Watching him I thought, "C'mon Bill, get your weight over that ax. It's going to take you half an hour to get back up here." Then it dawned on me that the reason he wasn't stopping was because we weren't climbing on snow anymore: it was ice, neve' to be exact, and that he might not be able to stop.
My nonchalance turned to concern, and then to alarm as he continued to slide feet first down the chute. I was looking straight down on him so it was hard to judge his speed. But he was receding quickly in the distance. Suddenly Bill's body flew up and over in a sickening, rag doll motion and windmilled, end over end, then spun like a table leg on a lathe. He must have hooked a crampon.
In that instant, time stood still and my world changed. I realized I was watching my friend--my wife's father--fall to his death. I thought of my wife, my sister-in-law, and my mother-in-law and wondered how I could find the strength to tell them what happened, and how I would be able to endure life as a constant reminder to them of his death. Grief enveloped me, and my stomach knotted. I'm not an atheist, but I'm not a religious man either. Still, a cry welled up from a place so deep inside me that I had never sensed it before (or since), and with one word I implored God, the Creator, or the intelligent universe, to intervene.
"N-O-O-O."
Bill somehow managed to get back into self-arrest position. That he was able to hang on to his ice ax through that violence is unbelievable. That he was able to slow himself down before he lost consciousness is miraculous. His Herculean effort surely saved his life.

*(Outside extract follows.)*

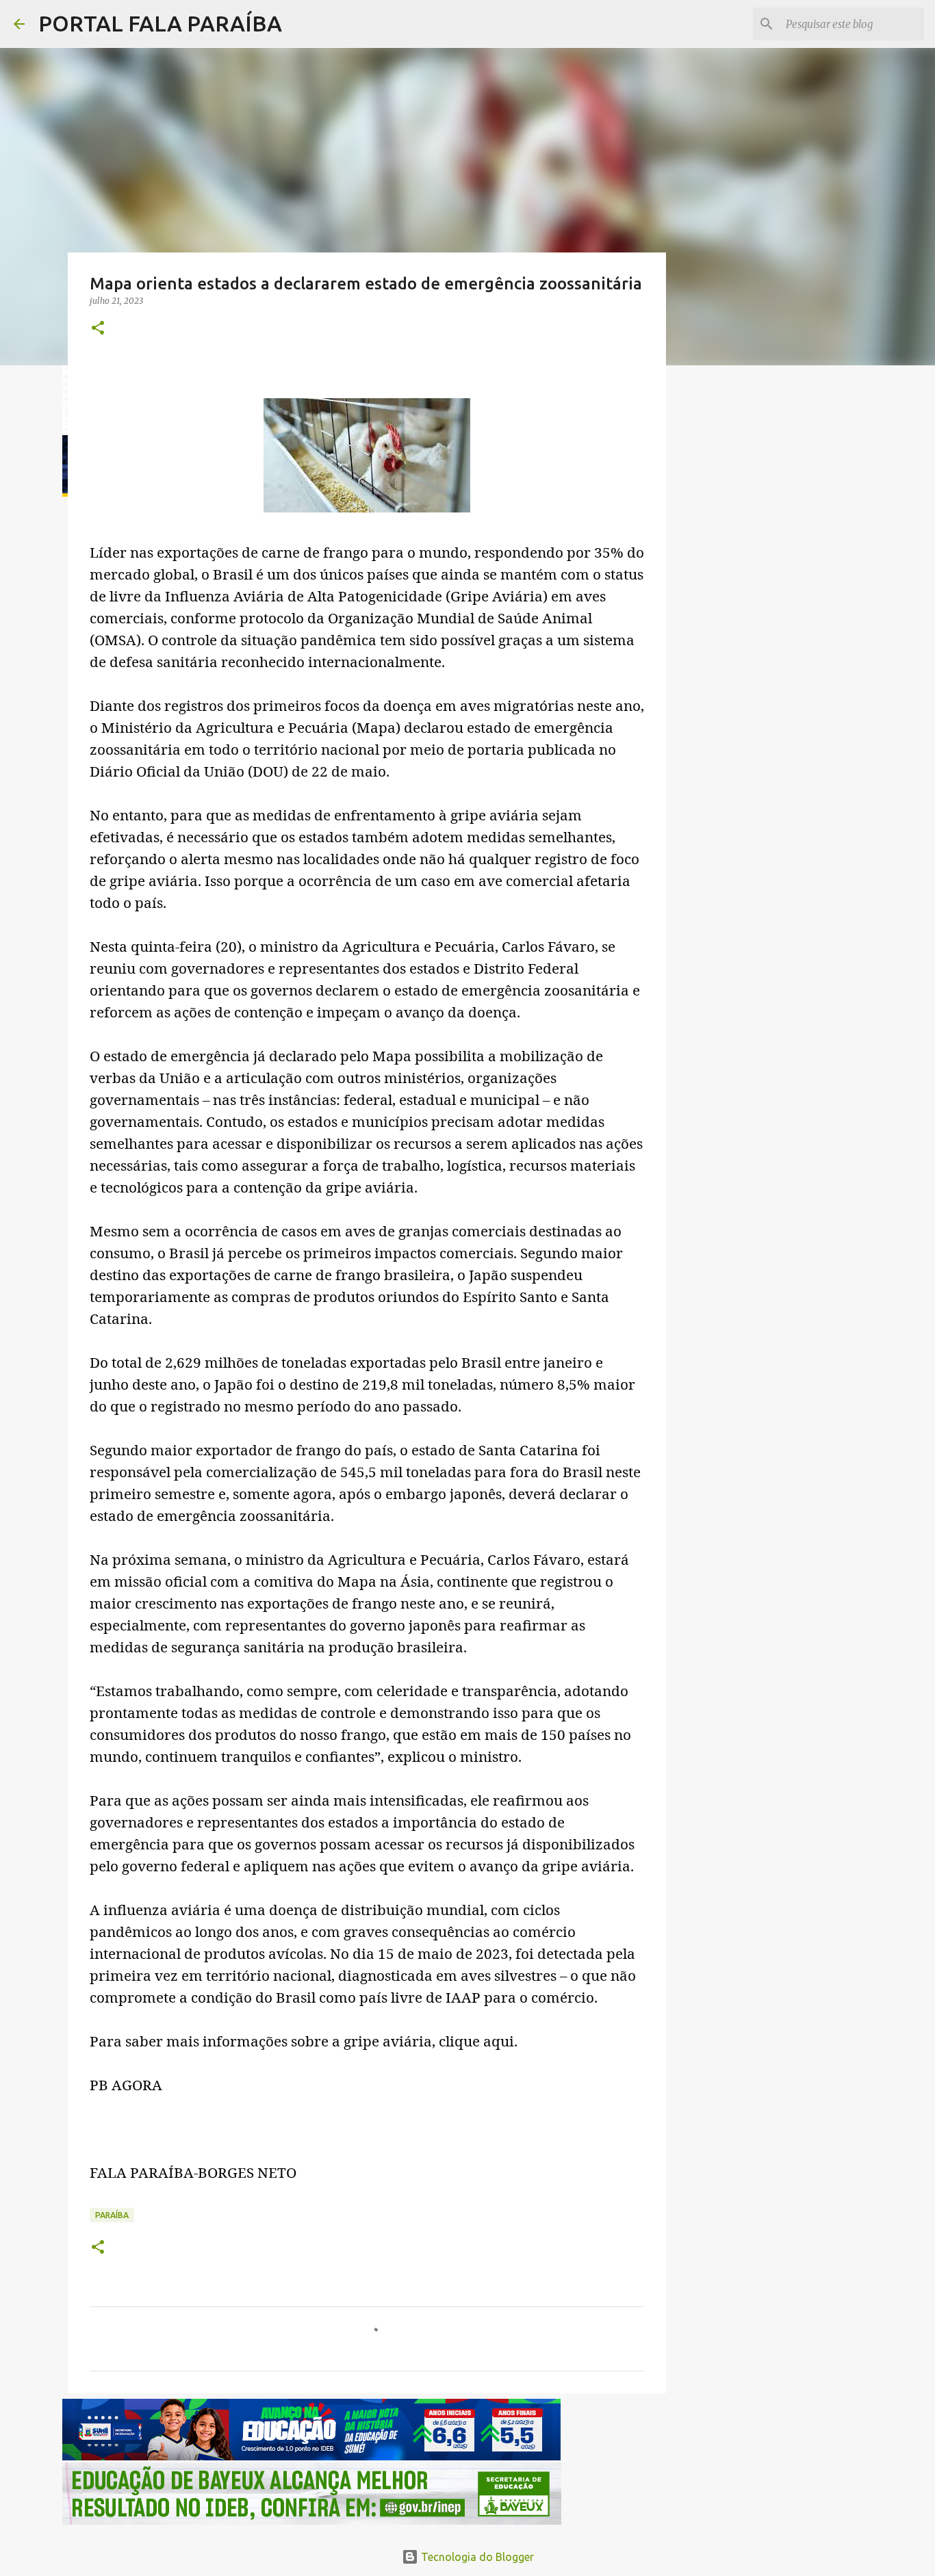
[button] (98, 329)
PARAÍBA (112, 2215)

I saw him coast gently into the only flat ledge within sight on that side of the couloir. Had he come down five feet further left, he would have slid into the lower chute, and kept going. On the ledge, he crumpled over like a sack of potatoes and pushed himself off the ice with his legs. He slowly rolled up into a hunched, seated position, with his pack supporting him.
It took me 15 minutes to descend the 800 feet he'd fallen. On the way down, I had to stop four or five times to brace against the wind. I kept calling his name and telling him to put some clothes on, but he didn't respond. It was still frigid in the shady couloir and I was afraid the cold would hasten him into shock.
About 75 or 100 feet above him I picked up his ice ax and, at 50 feet, a tube of Chapstick, clinging precariously to the icy slope. I followed the now continuous red streak on the ice to Bill. His head, a bloody pulp, hung limply from his shoulders and blood dripped into his lap. He hadn't moved from his hunched, seated position. There was a lot of blood on the ledge, and the front of his shirt and the top of his pant legs were soaked red, but he was alive. Now I had to figure out a way to keep him alive until I could get help.
I dropped my pack and knelt in front of Bill.
"BILL!"
"Yeah? Wha' happened?" His speech was slurred, but coherent.
"You fell Bill."
"I don't remember falling. Is my nose bleeding?"
"Uh, yeah." No sense in telling him that his head looked like a peeled tomato.
As I assessed him, he kept asking me the same questions, and I patiently repeated the same answers. With a strange sense of detachment, I wondered if this would be our last conversation. I was numb and oddly aware that Bill's survival might as easily depend on a seemingly inconsequential decision, as on one I thought important, and that I might not recognize the difference except in hindsight. Aware that my actions might be put under a microscope later, I tried just to focus on what needed to be done.
Most of the bleeding had come from his head wounds, which were congealing in the cold. His eyes were so swollen that I couldn't check his pupils. I covered his head with two bandannas and secured them in place with my balaclava as a bandage to stop the bleeding. Suspecting skull fractures and brain trauma, I did this very gently. I checked his extremities, trunk and abdomen for breaks, punctures and bleeding and found nothing. Whether he had internal injuries or not was moot: there was nothing I could do about it up there. But I had to treat him for shock.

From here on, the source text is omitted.